Should Taste Test be taken to task?

Logos the property of D Magazine and Lakewood Brewing Company, respectively.

Over the last few days, one of the hot topics on social media has been the latest installment of something called "Taste Test Thursday", a weekly review-like column put out by D Magazine. It focuses on various foods and beverages found locally and, naturally, every so often they round up a number of beers and give them the once over. In the past, subjects covered have included Dallas IPAs, holiday beers, pumpkin beers and what some might consider to be off-the-wall offerings.

This week the topic was session IPAs, and low and behold Lakewood Brewing Company took them to task for something that was said. Certain there must have been some sort of misunderstanding, I decided to peruse some past articles to try and understand their process. And, I'll tell you, for the life of me I can't understand why everyone is so upset. To begin with, they go out of their way to publish the opinions of fair and impartial jurors.

"I don't like IPAs..." and "...I don't drink IPAs." (from "TTT: Dallas Beer - IPA Edition")

"I don't customarily drink your so-called session beers..." (from "TTT: Dallas Session IPAs")

"First, before I begin, let me say that I hate spiced beer and fruit-flavored
beer and gourd-infused beer." (from "TTT: Pumpkin Beer")

Not only that, they obviously take great care to ensure that they sample the products in the proper order while pausing to cleanse their palates after each beer.

"Taste buds are a little shot from the last one." (from "TTT: Weird Beers")

"I don't taste any pumpkin in this one. Perhaps that's because
my palate is already fried." (from "TTT: Pumpkin Beer")

Oh, and they always use appropriate glassware.

"Not much of a nose, or maybe it's overpowered by this cup's paper smell." (from "TTT: Weird Beers")

Furthermore, those selected for the panels are all highly-qualified experts, each well-versed in the finer points of the styles they've been chosen to judge.

"I expect my IPAs to be a little bit cloudy." (from "TTT: Dallas Session IPAs")

"This one has a very aggressive citrus taste, one that's not usually
associated with IPAs." (from "TTT: Dallas Session IPAs")
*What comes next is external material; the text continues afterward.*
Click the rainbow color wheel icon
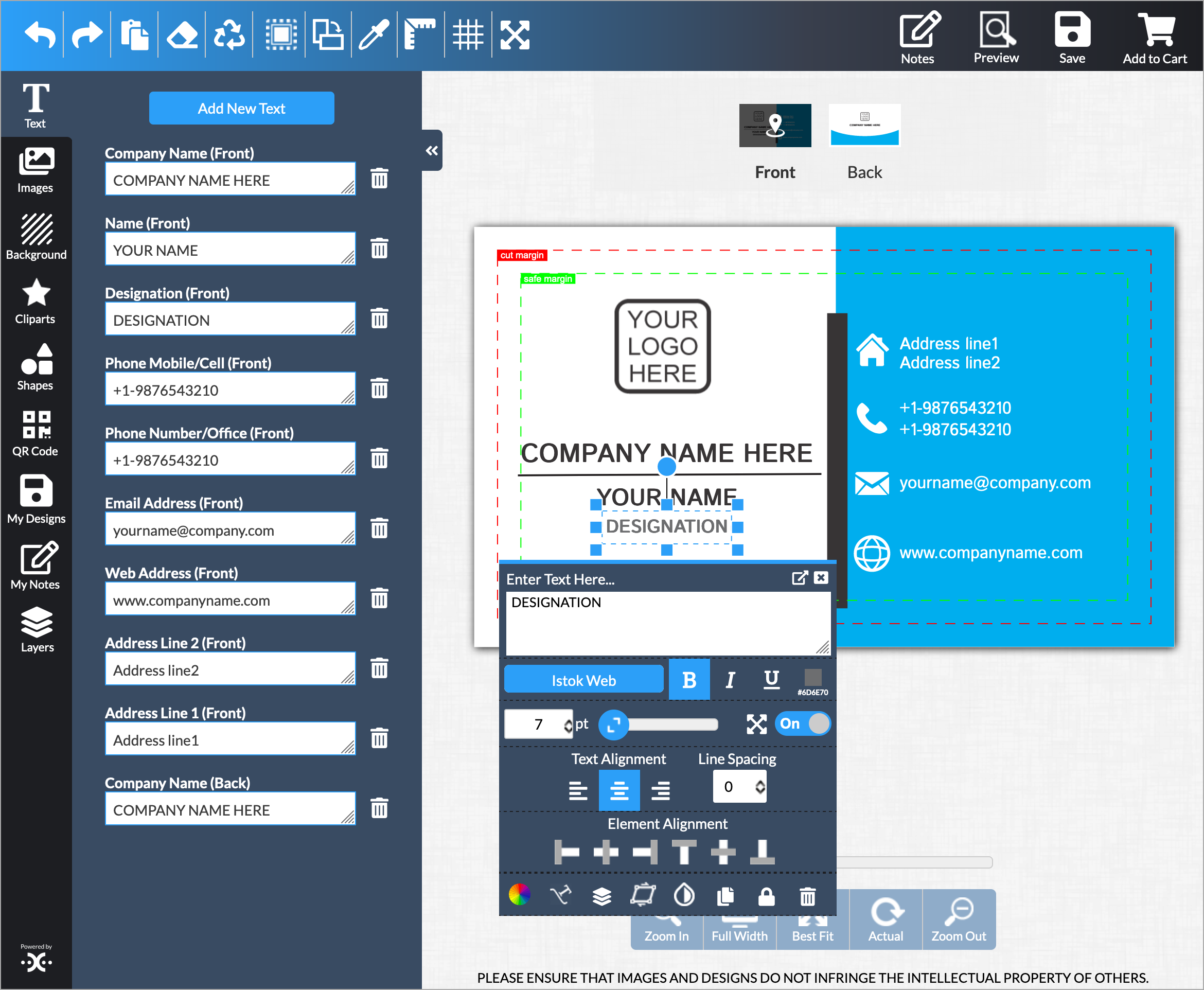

Comments such as these being a clear indication that the BJCP needs to do a comprehensive update of the American IPA style guidelines. I mean, the excerpts that follow must surely be incorrect.

Appearance: "Should be clear, although unfiltered dry-hopped versions may be a bit hazy."

Flavor: "Hop flavor is medium to very high, and should reflect an American or New World
hop character, such as citrus, floral, pine, resinous, spicy, tropical fruit, stone fruit, berry, melon, etc."

As for brewers, I can't imagine that they don't appreciate the criticism offered, since it's constructive and written in complete, coherent sentences.

"This does nothing for more." (from "TTT: Weird Beers")

"Yeasty overpowers pump sweetness." (from "TTT: Pumpkin Beer")

Plus, they can gain valuable insight into the impact of any specialty ingredients used in the creation of a recipe from tasting notes that are often powerfully evocative.

"...its malty backbone is tapping on my wine cellars." (from "TTT: Holiday Beer")

"Smells like...the age of a mildew whisper." (from "TTT: Holiday Beer")

"Nut skin nose." (from "TTT: Weird Beers")

Indeed, given all of that, it's quite apparent that the opinions of D Magazine staffers are ones to be valued when it comes to the objective, informed and unbiased evaluation of craft beer. I, for one, plan to tune in each and every week to further my own beer-drinking education. Ten years of BJCP certification be damned! In the meantime, though, one pearl of wisdom from above has inspired me to go out and scour the shelves in search of a bottle of Undead Party Crasher from Clown Shoes. Why, you ask? Because nothing says nom nom nom like a nut skin nose.


1 comment:

  1. I have read a few of D's Taste Test Thursday reports and have come to the conclusion that everyone who works at D is stupid.